The Obama camp has alreday rejected the proposal to postpone the debate but he like McCain will be going to the White House for talks and discussions with George Bush.

But as Michael Cooper says in the New York Times for both of them

The new role is a risky one .It puts them directly on the line over an issue whose politics are mutating almost by the hour, forcing them to balance a sense that the country is angry about the prospect of being stuck with the bill for Wall Street’s excesses against a chance that failure to act quickly could have dire economic consequences.


Interestingly since the financial meltdown began,McCain has begun to slip down the polls

Karl Rove writing in the WSJ says that

the first debate is the most important of all, establishing an arc of opinion that persists unless jarred loose by big mistakes or dramatic events.
So whether this year's first presidential debate between Sens. Barack Obama and John McCain is Friday night or postponed a few days, it may be the fall's most critical event. In the nine first debates since 1960, the perceived winner of the debate averaged a 4.2 point net swing in the Gallup poll.

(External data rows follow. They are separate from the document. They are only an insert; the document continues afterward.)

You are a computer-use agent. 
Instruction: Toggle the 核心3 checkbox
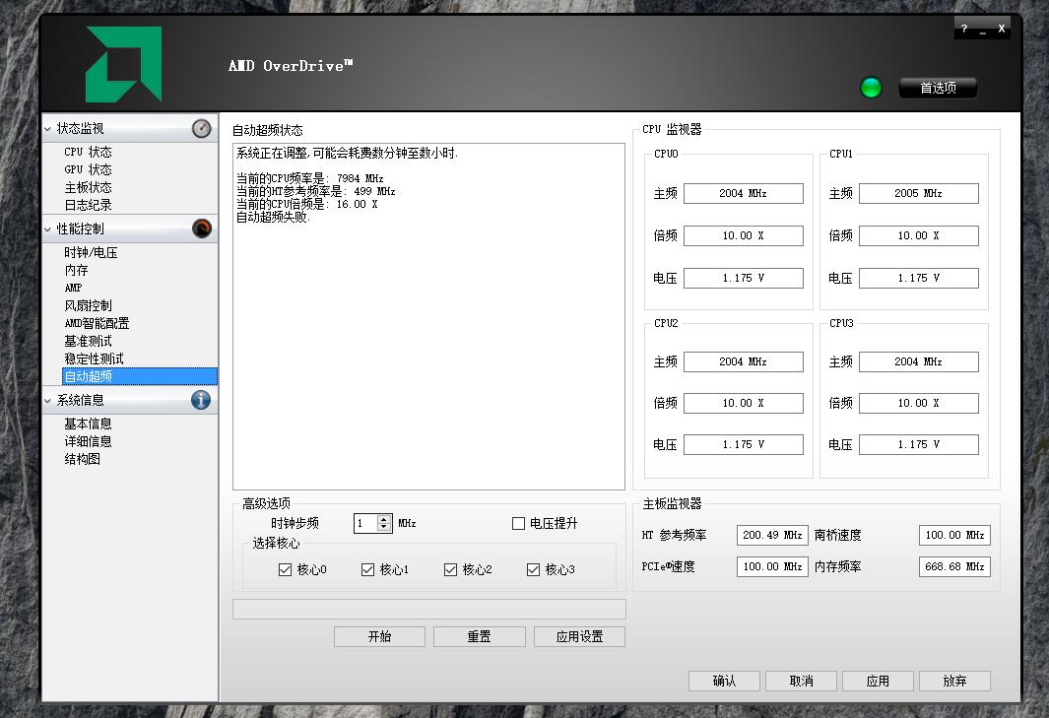(x=533, y=569)
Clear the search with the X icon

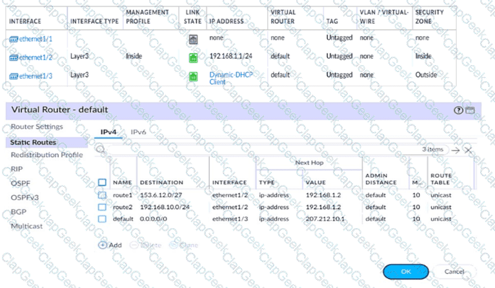coord(469,149)
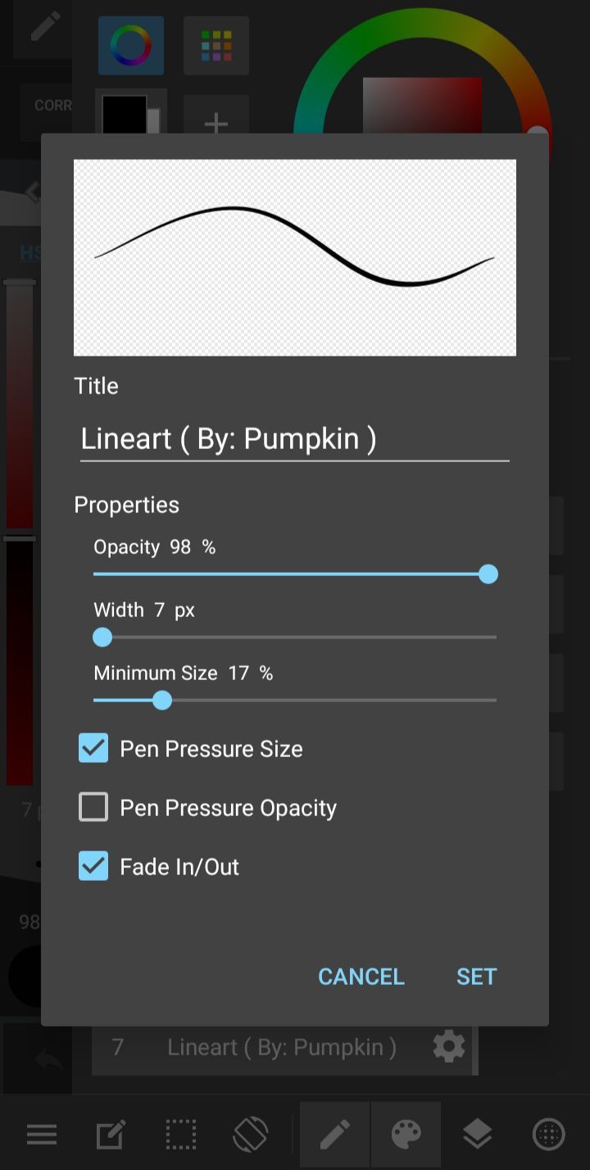Image resolution: width=590 pixels, height=1170 pixels.
Task: Tap the rotate canvas icon
Action: coord(251,1135)
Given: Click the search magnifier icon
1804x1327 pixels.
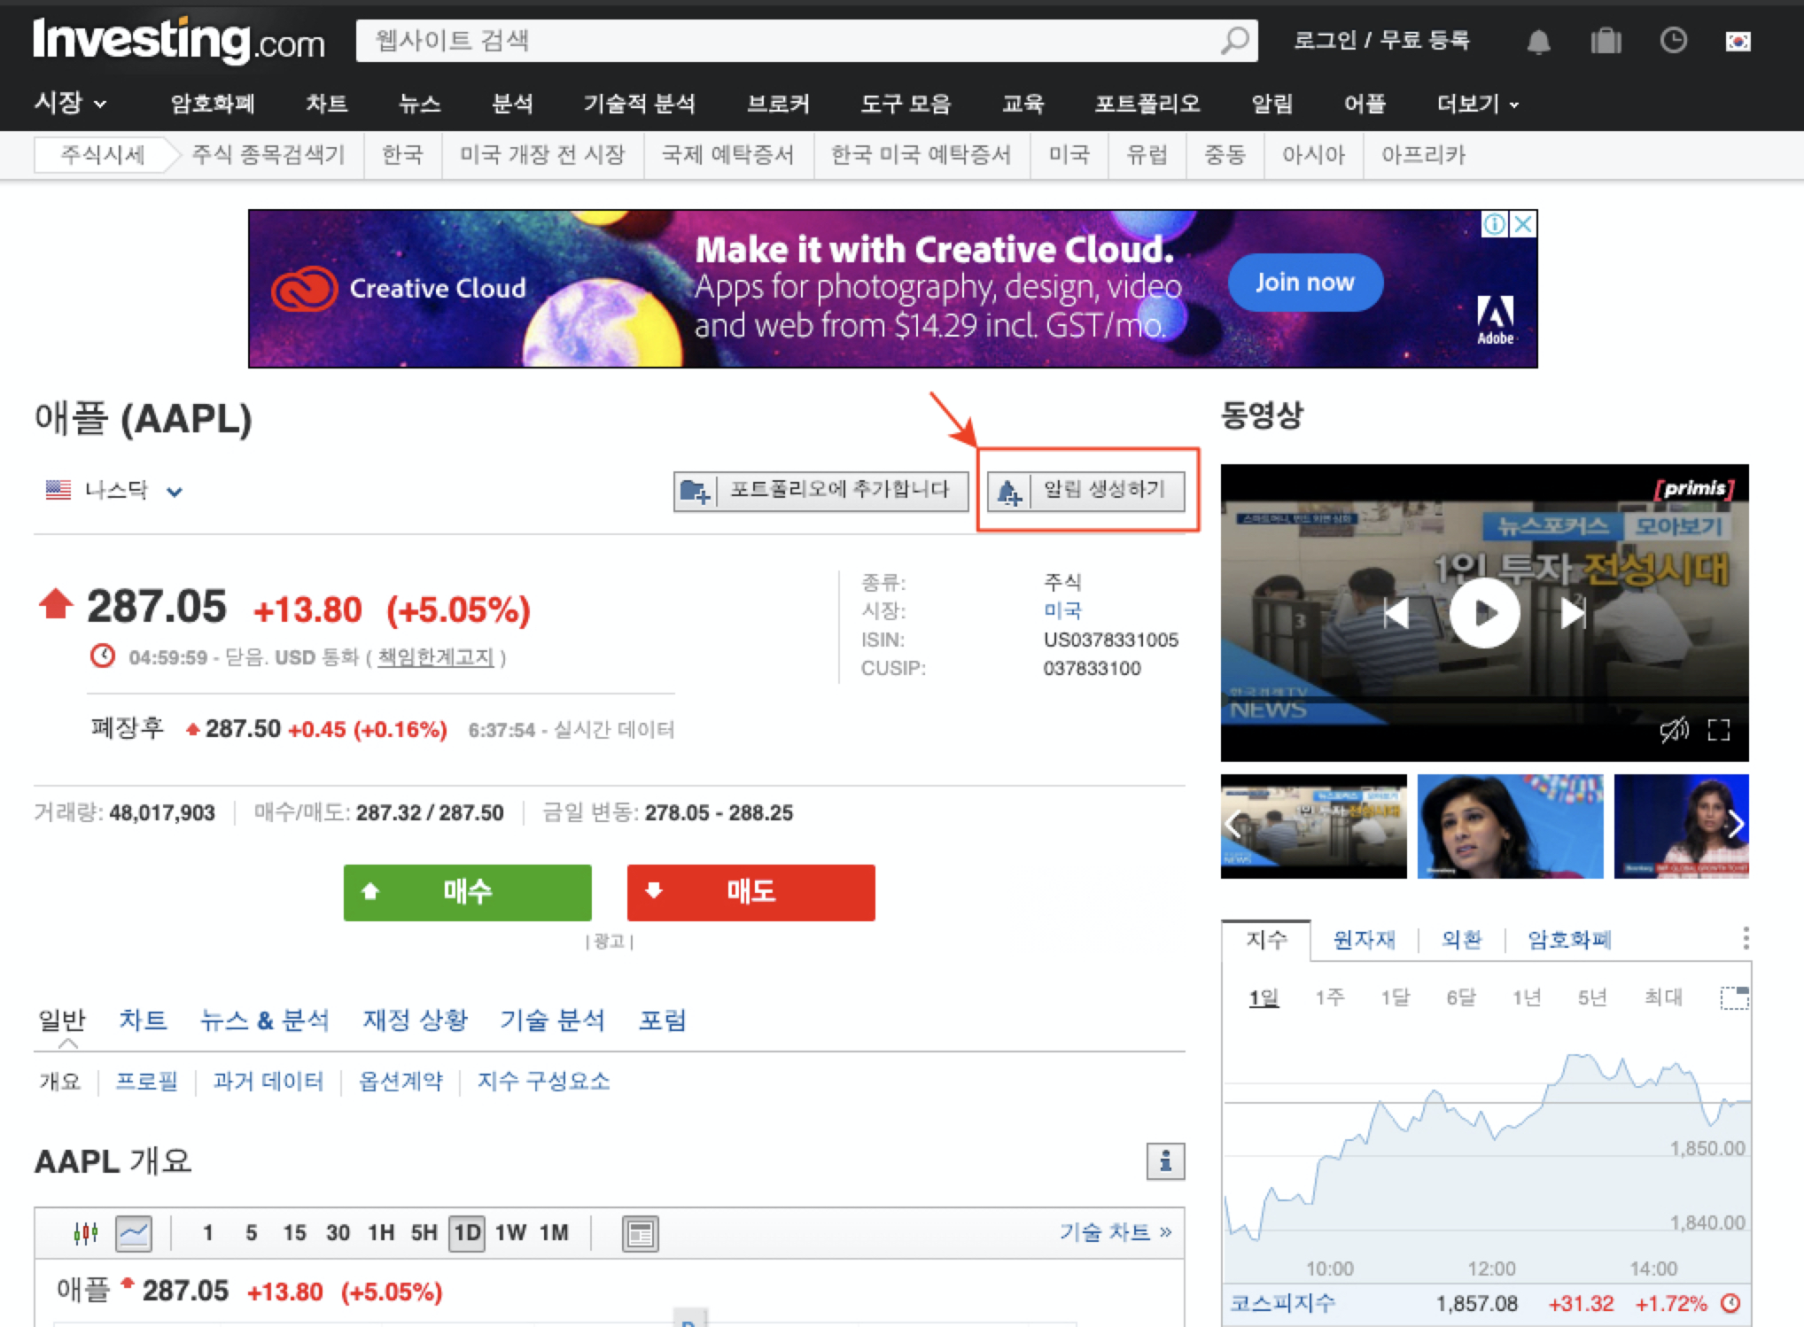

Quite what that opinion will be if McCain does not appear is unclear but with the Palin effect wearing off rapidly,surely he must engage in debate with Obama over the safest pair of hands on the American political rudder?

Thursday, 17 July 2008

What next for the Equitable Life savers?

Who is to blame for the debacle at Equitable Life?

The report out this morning says that the taxpayer will have to pick up the pieces after the faailure of the regulatory system.

For the record,more than a million policyholders lost an estimated £4b.

The Chancellor will not respond until the autumn but comments from that the case showed some similarities to Northern Rock will set alarms bells ringing in the Treasury.To be fair to the government the report shows that this misdemenours also pre date 1997 and in some cases back to 1982.

The 2,800 page report prepared by the parliamentary ombudsman Ann Abrahams

found evidence of "serial regulatory failure" by the government departments and watchdogs that were supposed to be protecting the insurer's customers. She identified 10 instances of maladministration in the period leading up to December 2001, called on the government to apologise to policyholders for the "injustice" they had suffered and recommended that ministers set up a compensation scheme


John Redwood is quick off the mark in calling for the government to intervene,noting that

When I was the regulatory Minister for Insurance and much of the City in the days when that post was held in the DTI, I received reports on the failure of Barlow Clowes. As soon as I read them I saw how people had suffered, and did not hesitate to compensate once regulatory failure had been established.
I want this government to do the same in this case. Many MPs have been pressing this cause with the government on behalf of constituents. Now the Ombudsman is so strong and clear, what further excuse could there be for delay?